Work task A » Decide whether each statement agrees with the CPAP class article. Answer yes or no and quote the words from the article that settle it. (i) The class at the Sleep Medicine Center is held monthly. (ii) Upchurch felt the air pressure on his machine was too low. (iii) Cao reports that adherence to CPAP treatment ranges from 20 to 80 percent.
Work task B »
Using the CPAP class article, answer each question briefly.
(i) What is Robert Upchurch's job?
(ii) What is Michelle Cao's position?
(iii) Through what does a CPAP machine blow air into the upper respiratory tract?

CPAP Class Helps Sleep Apnea Patients Adjust

Learning how to use and adjust to CPAP machines improves results

(RxWiki News) For many people who suffer from sleep apnea, the remedy can be as problematic as the disorder. Continuous Positive Airway Pressure (CPAP) machines are used for most patients, which blows air into the upper respiratory tract through a mask worn over the nose at night, to keep the airway open.

Many patients find these masks uncomfortable to sleep in and stop using them, but a new class offered at the Stanford Sleep Medicine Center has shown that learning how to use the devices and personally adjust them has greatly improved patients' use of CPAP machines, and their resulting sleep.

"Learn how to properly use your CPAP machine for best results."

Robert Upchurch, an aircraft-mechanic trainer, was diagnosed with obstructive sleep apnea last year and put on CPAP. But he had trouble with the machine, feeling that the air pressure was too high and waking up with a dry mouth and sore stomach. He stopped using the CPAP, until he heard about a new monthly class offered at the Sleep Medicine Center to help patients learn how to use CPAP machine effectively.

“At my evaluation at the Stanford Sleep Medicine Center, I woke up in the morning and told the doctors that I had slept well,” Upchurch said. “They said, ‘No, you didn’t.’”

Michelle Cao, DO, a Stanford Hospital pulmonologist who leads the class, lowered the airflow pressure and refitted the face mask on Upchurch's machine. She also showed him how to adjust the humidifier to prevent dry mouth, and gave guidance on diet and sleep schedule to combat sleep apnea.

“I had forgotten what it was like to wake up rested,” Upchurch said. “I could have just walked away from it, but going to that class made a huge difference."

Cao says that while CPAP machines are the gold standard in treating sleep apnea, adherence to the treatment varies from 20 to 80 percent. When patients learn how to use their machines in a way that is right for them, results can improve drastically.

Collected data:
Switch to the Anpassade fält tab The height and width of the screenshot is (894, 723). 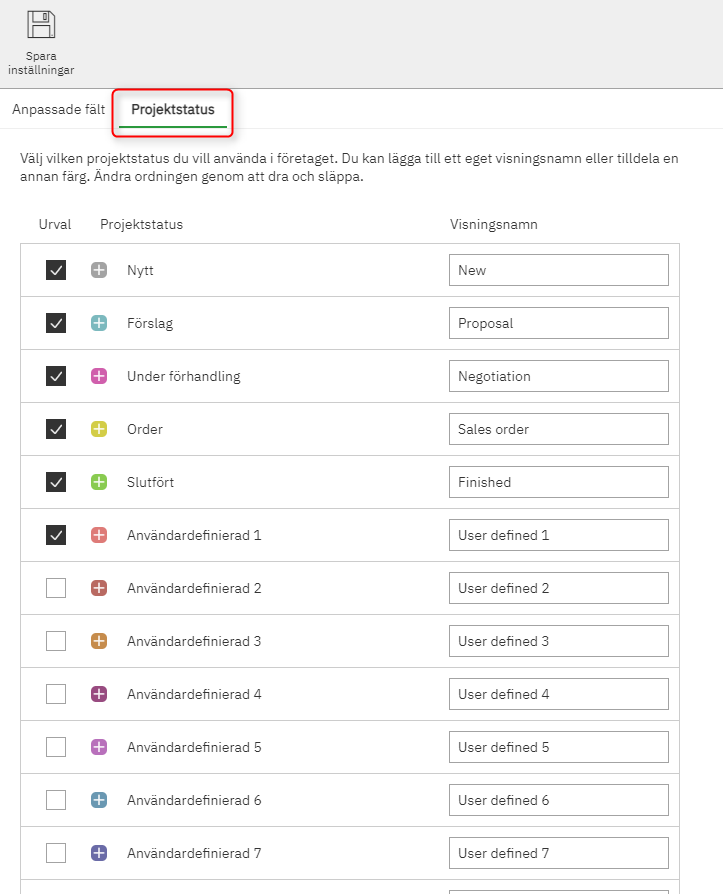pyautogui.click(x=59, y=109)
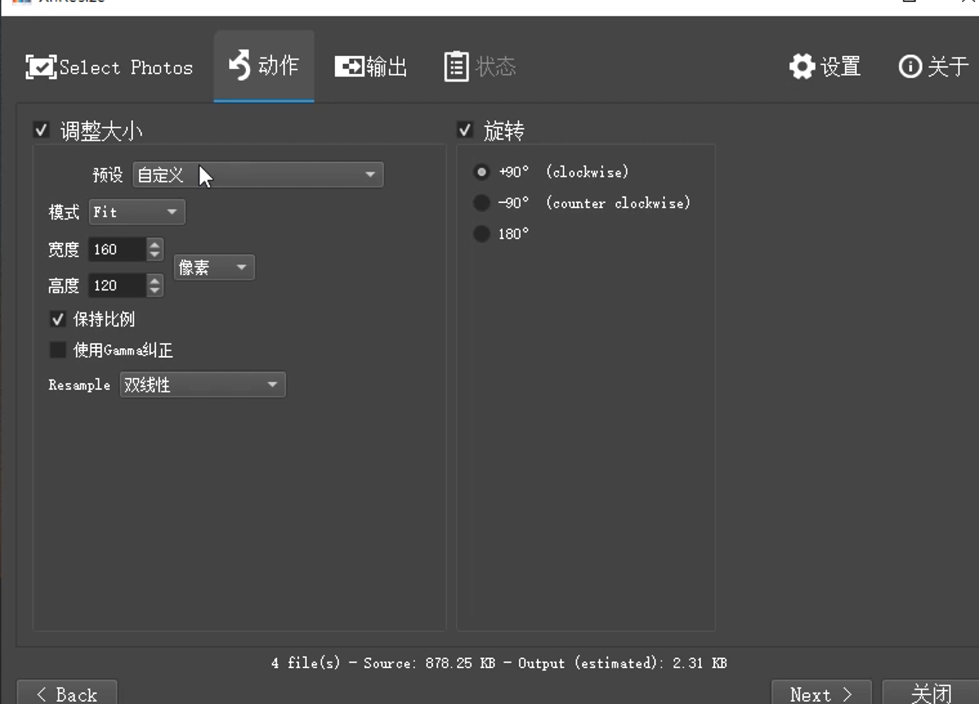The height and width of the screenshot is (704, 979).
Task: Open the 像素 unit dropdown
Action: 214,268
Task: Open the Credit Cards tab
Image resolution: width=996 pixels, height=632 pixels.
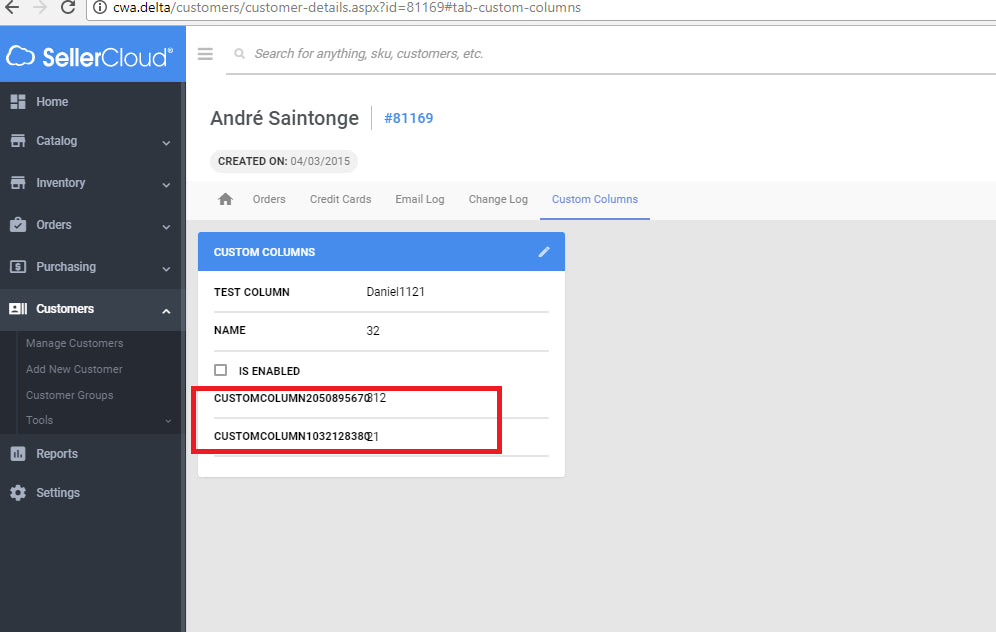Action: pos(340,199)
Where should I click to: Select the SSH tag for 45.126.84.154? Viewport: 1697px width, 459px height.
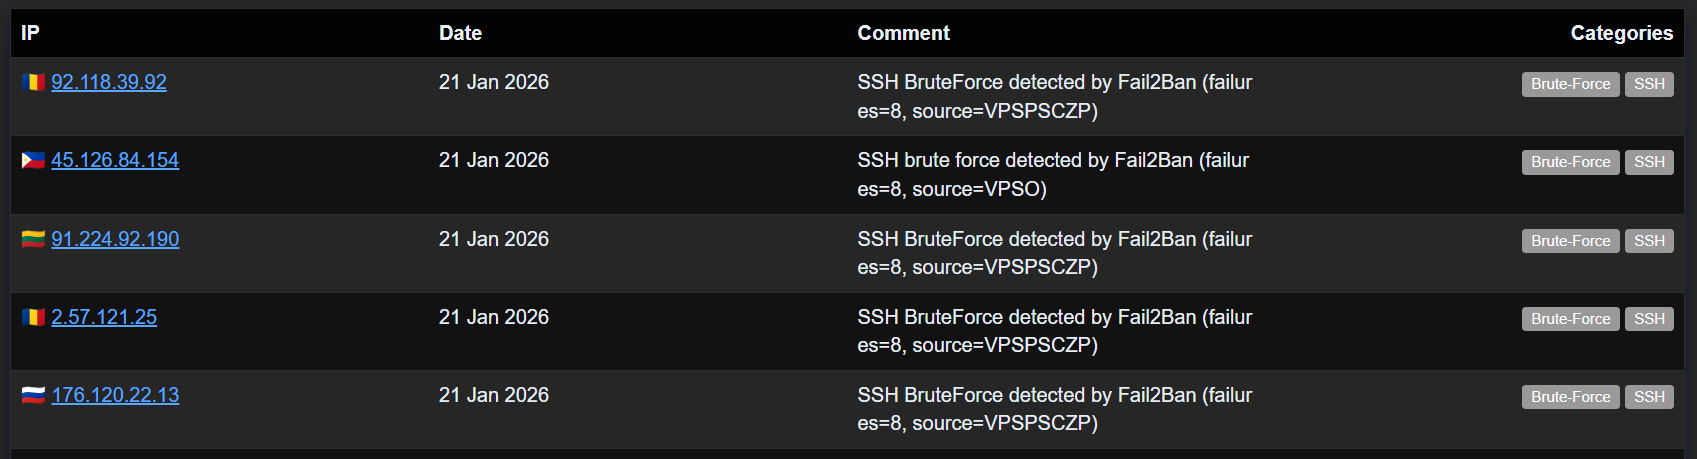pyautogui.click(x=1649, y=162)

Reply A »
(i) Yes: "a new monthly class offered at the Sleep Medicine Center"
(ii) No: "feeling that the air pressure was too high"
(iii) Yes: "adherence to the treatment varies from 20 to 80 percent"

Reply B »
(i) He is an aircraft-mechanic trainer.
(ii) She is a Stanford Hospital pulmonologist who leads the class.
(iii) It blows air through a mask worn over the nose at night.